PROBLEM: Only the pictures are to be dropped, and the rest of the data should be copied exactly.

BEGIN GIVEN DATA

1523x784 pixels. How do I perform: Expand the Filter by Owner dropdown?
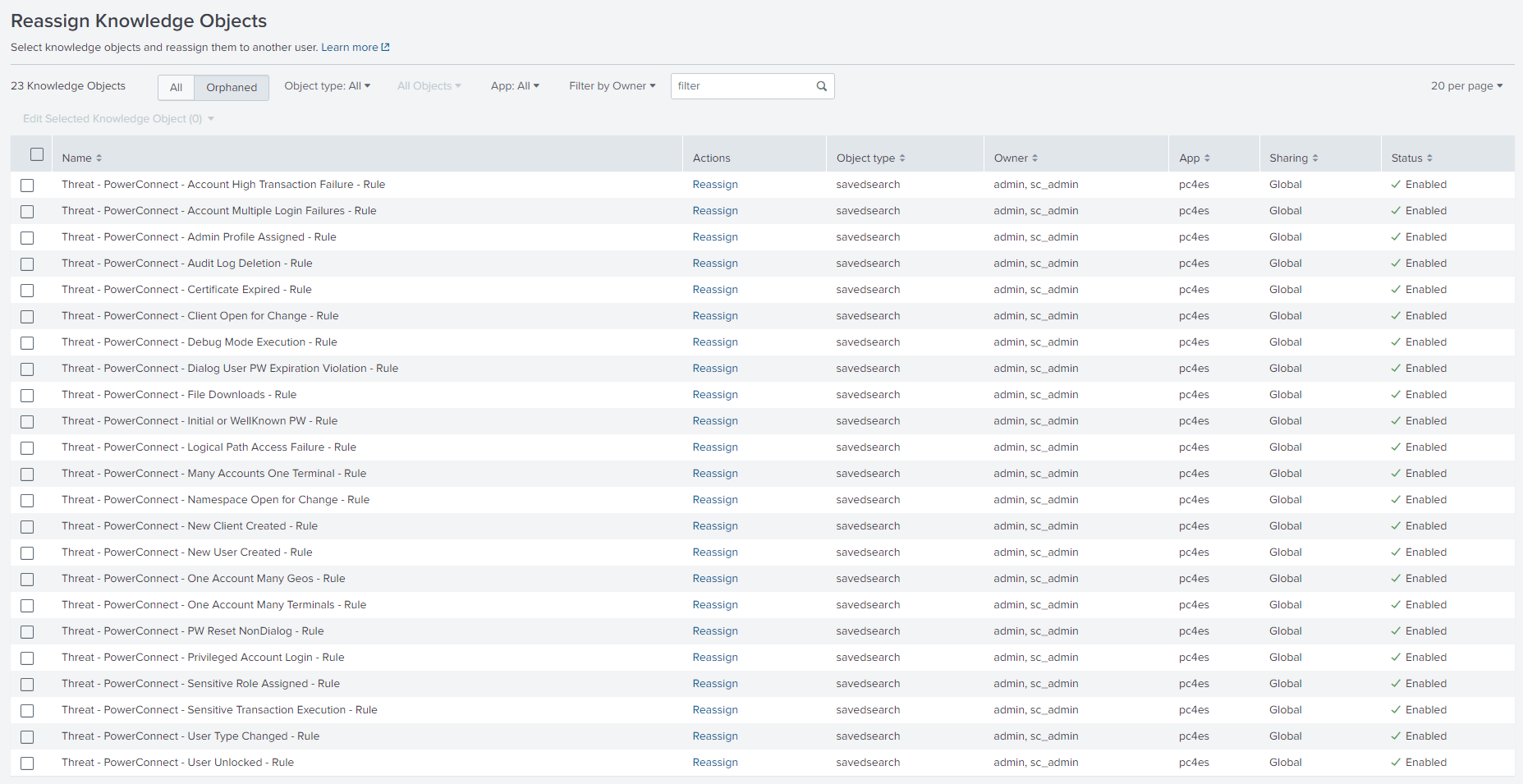click(x=612, y=86)

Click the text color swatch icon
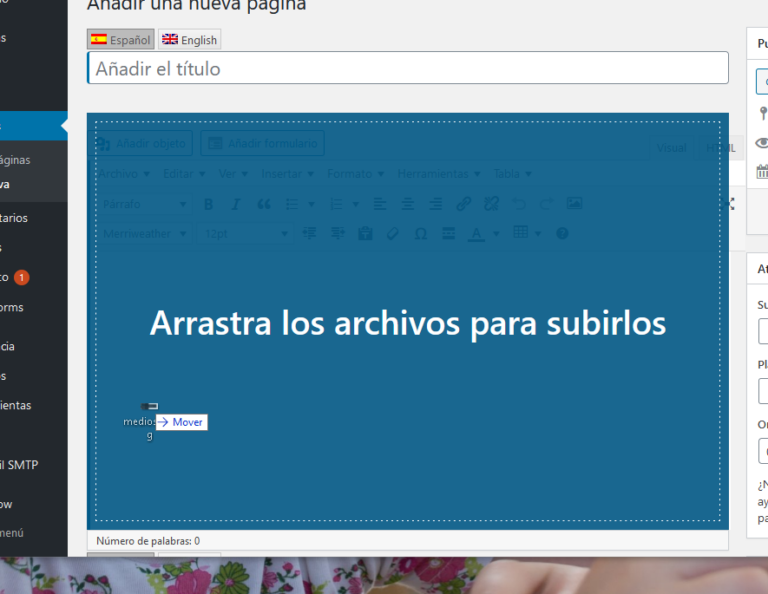point(476,234)
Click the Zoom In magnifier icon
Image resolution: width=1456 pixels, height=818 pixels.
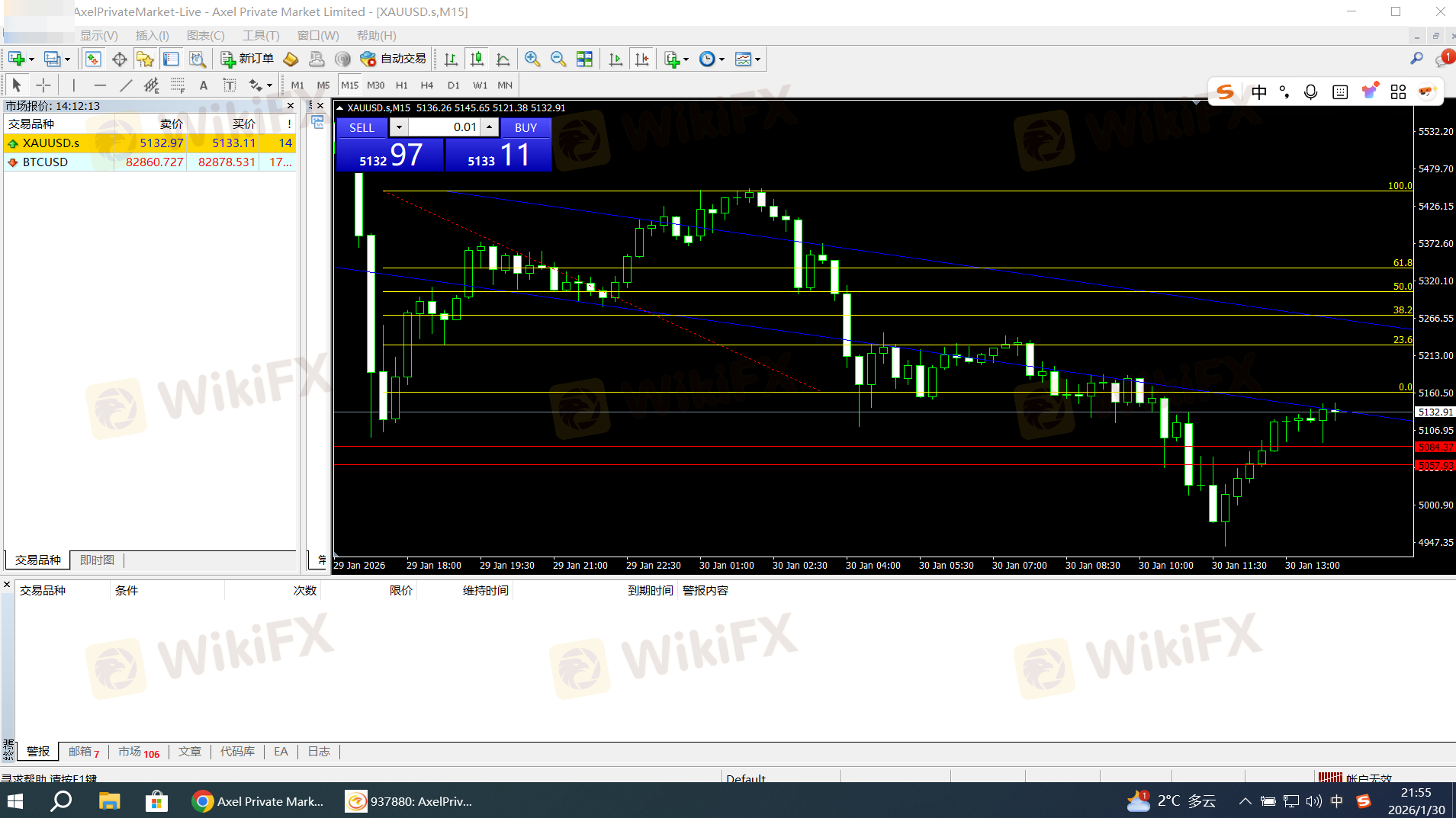532,59
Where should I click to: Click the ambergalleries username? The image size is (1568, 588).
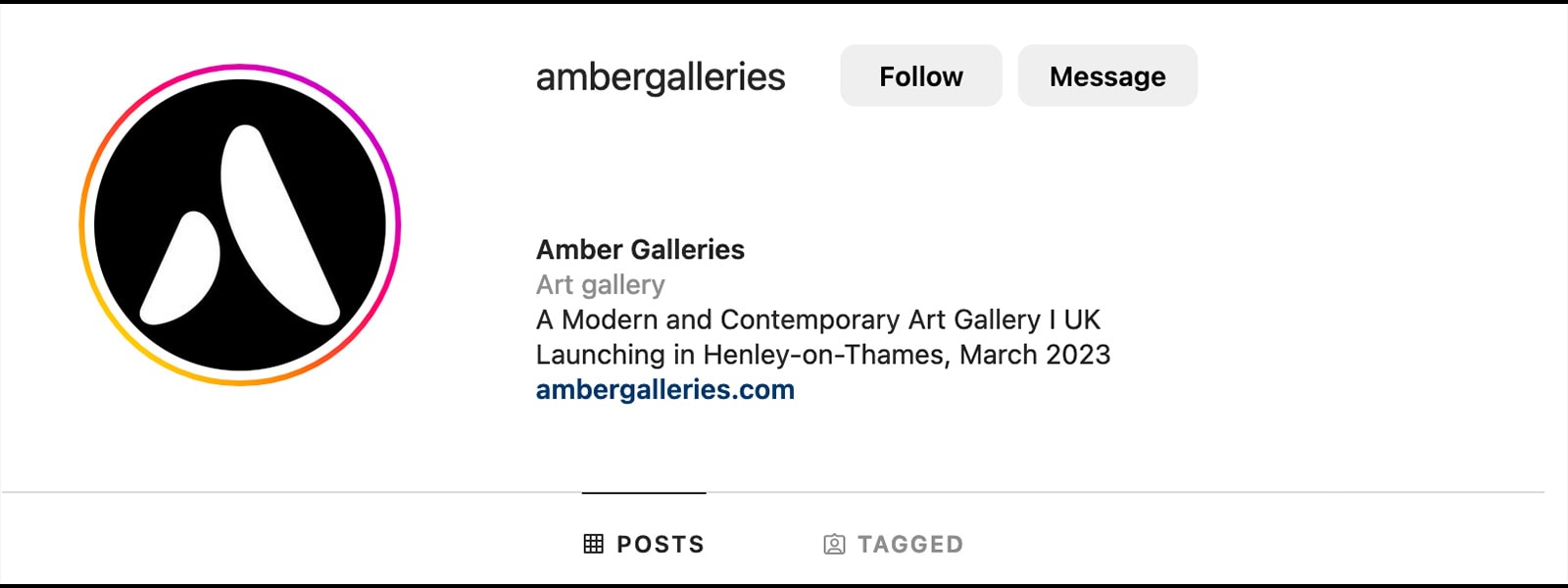(660, 76)
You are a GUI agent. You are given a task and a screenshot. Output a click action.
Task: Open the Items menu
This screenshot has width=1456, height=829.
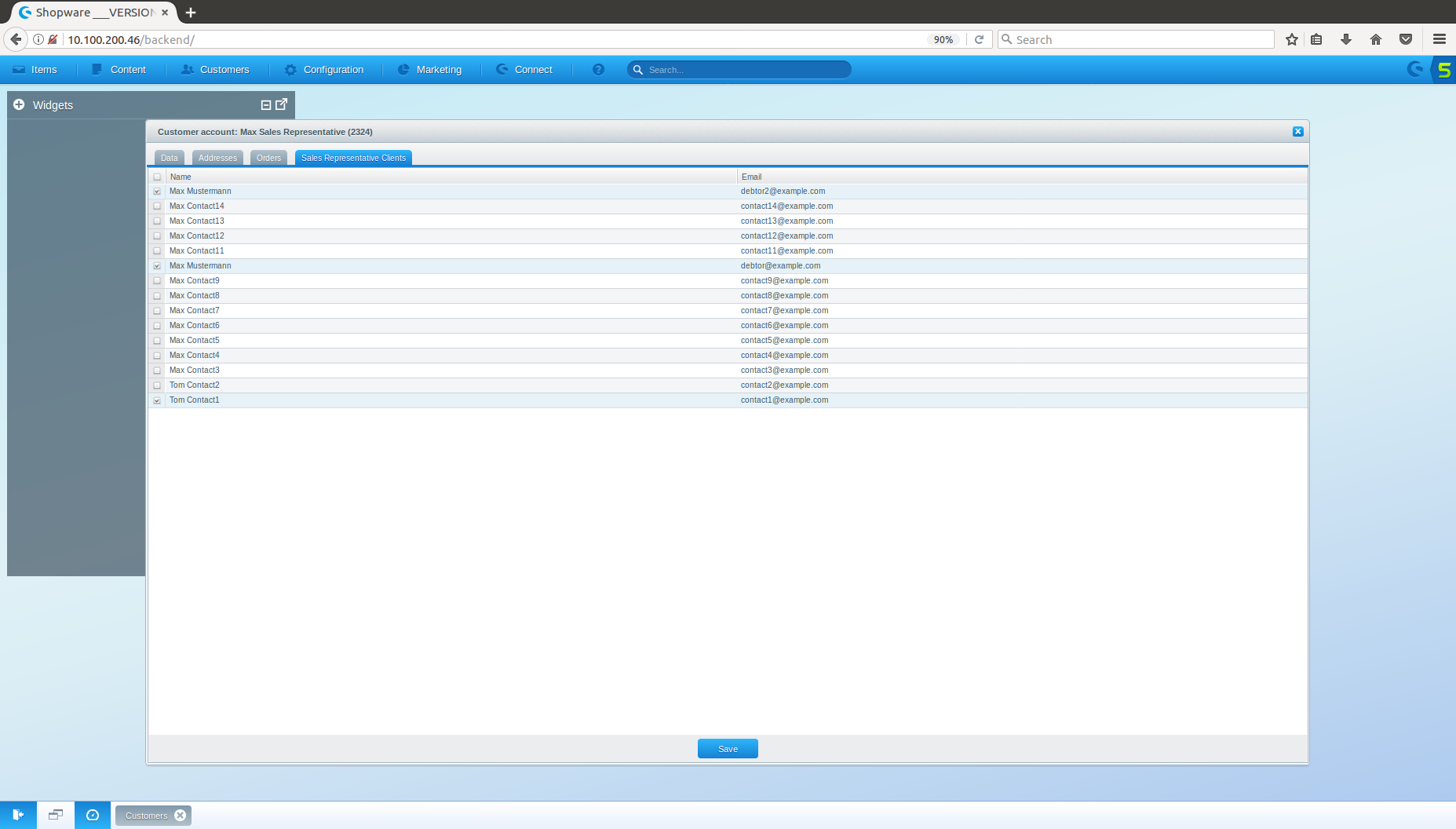pos(35,70)
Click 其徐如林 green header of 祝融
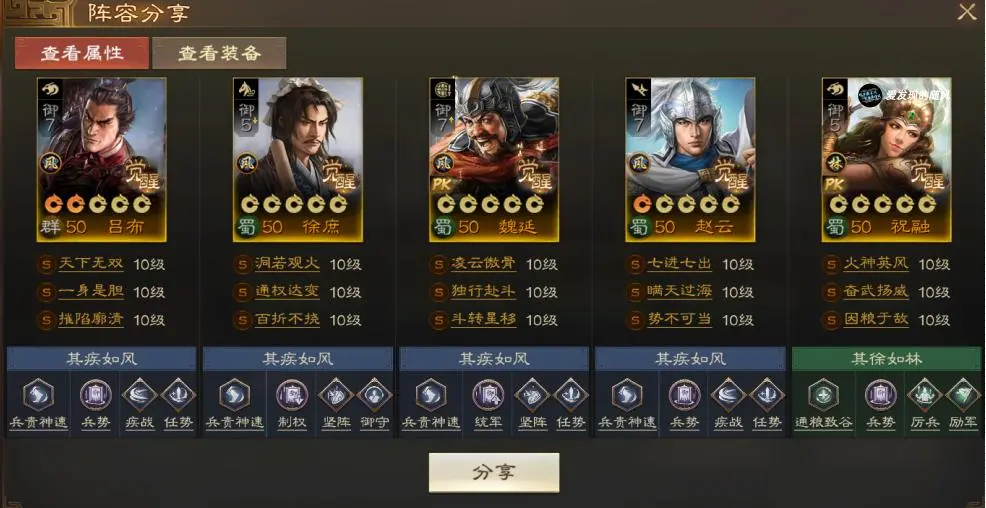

END GIVEN DATA

RESULT OF THIS TASK:
1523x784 pixels. How do I perform: Expand the Filter by Owner dropdown?
click(x=612, y=86)

Click the text color swatch icon
point(476,234)
Click the Zoom In magnifier icon
Image resolution: width=1456 pixels, height=818 pixels.
532,59
Where should I click to: Click the ambergalleries username? The image size is (1568, 588).
(660, 76)
You are a GUI agent. You are given a task and a screenshot. Output a click action.
Task: Open the Items menu
This screenshot has width=1456, height=829.
pos(35,70)
Click 其徐如林 green header of 祝融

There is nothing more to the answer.